__YOUR OBJECTIVE__: Every line from the one holding "Task: Open the US (EN) language selector" through the last line of the records must be retyped exactly, and no other line or picture may appear in the copy.
━━ PROVIDED DATA
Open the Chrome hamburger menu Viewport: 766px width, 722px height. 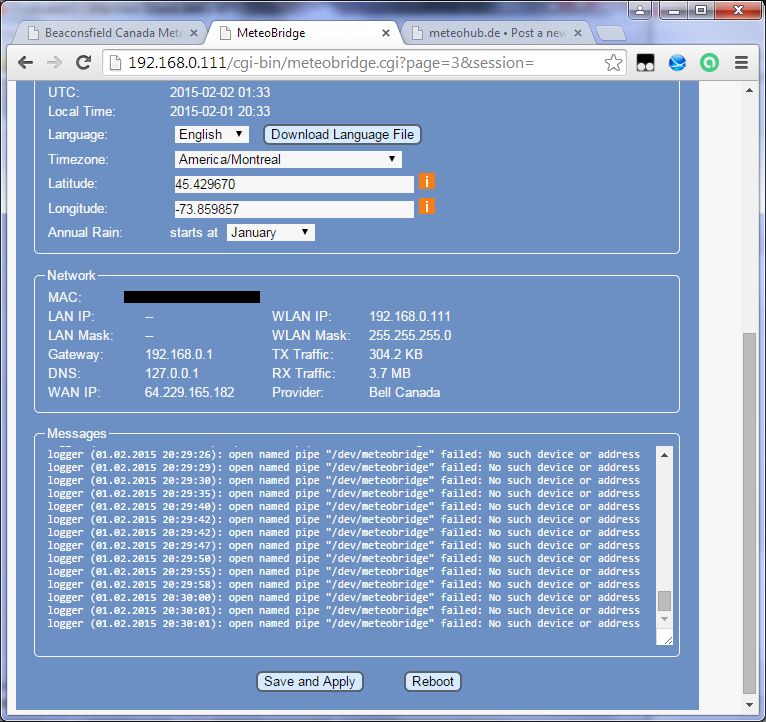tap(741, 63)
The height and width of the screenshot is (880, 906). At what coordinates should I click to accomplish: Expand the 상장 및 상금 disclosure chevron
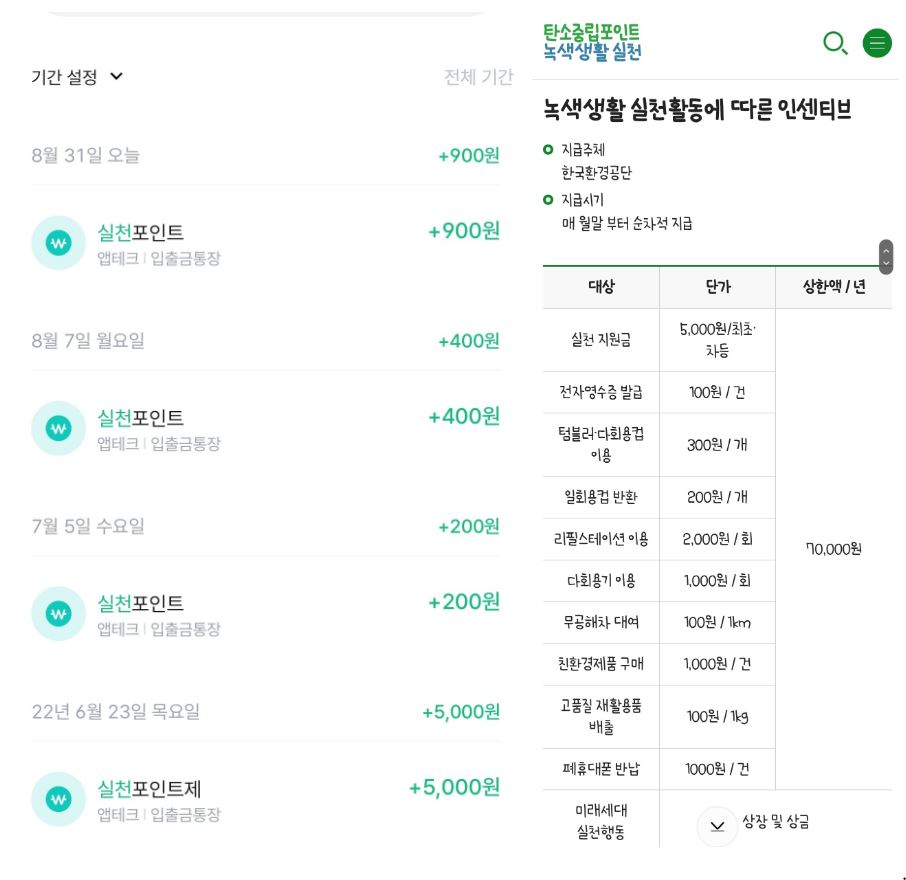click(717, 827)
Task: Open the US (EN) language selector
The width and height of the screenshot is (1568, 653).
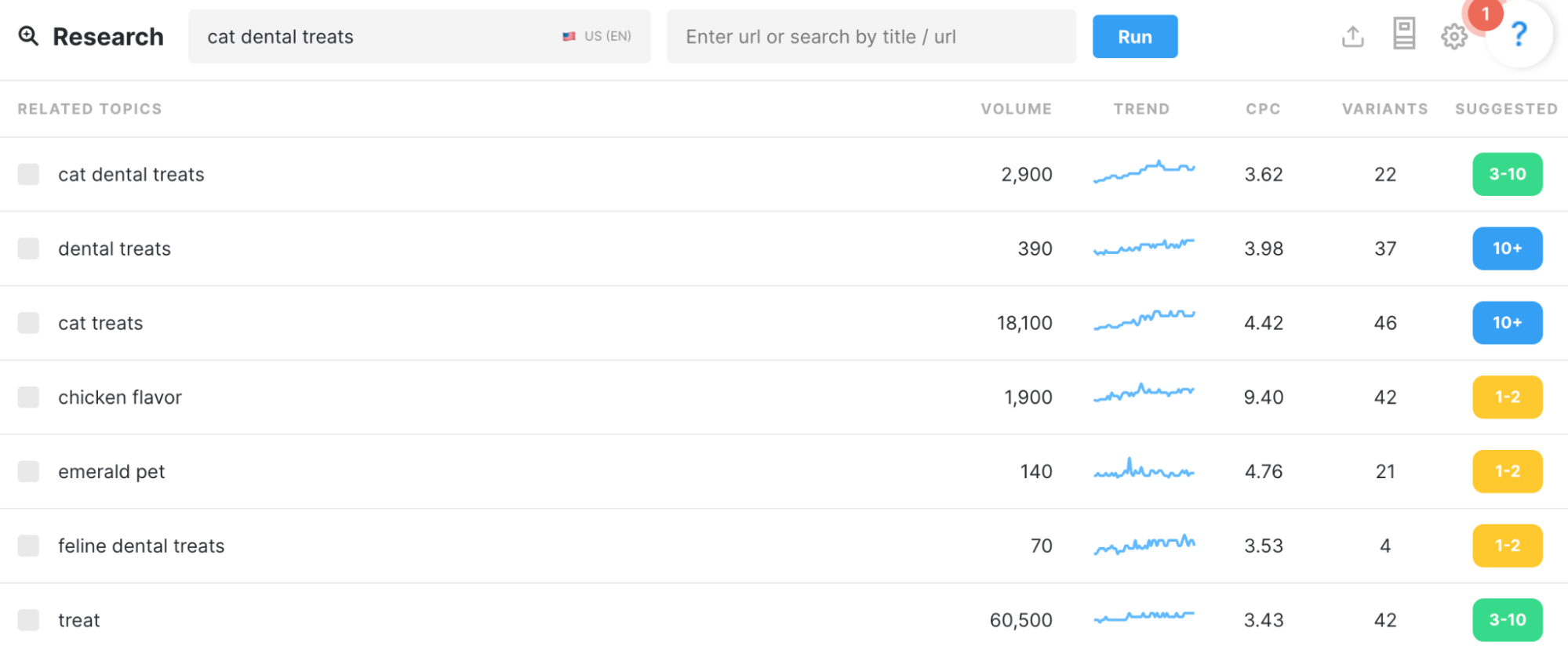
━━━━
__ANSWER SECTION__:
Task: Open the US (EN) language selector
The width and height of the screenshot is (1568, 653).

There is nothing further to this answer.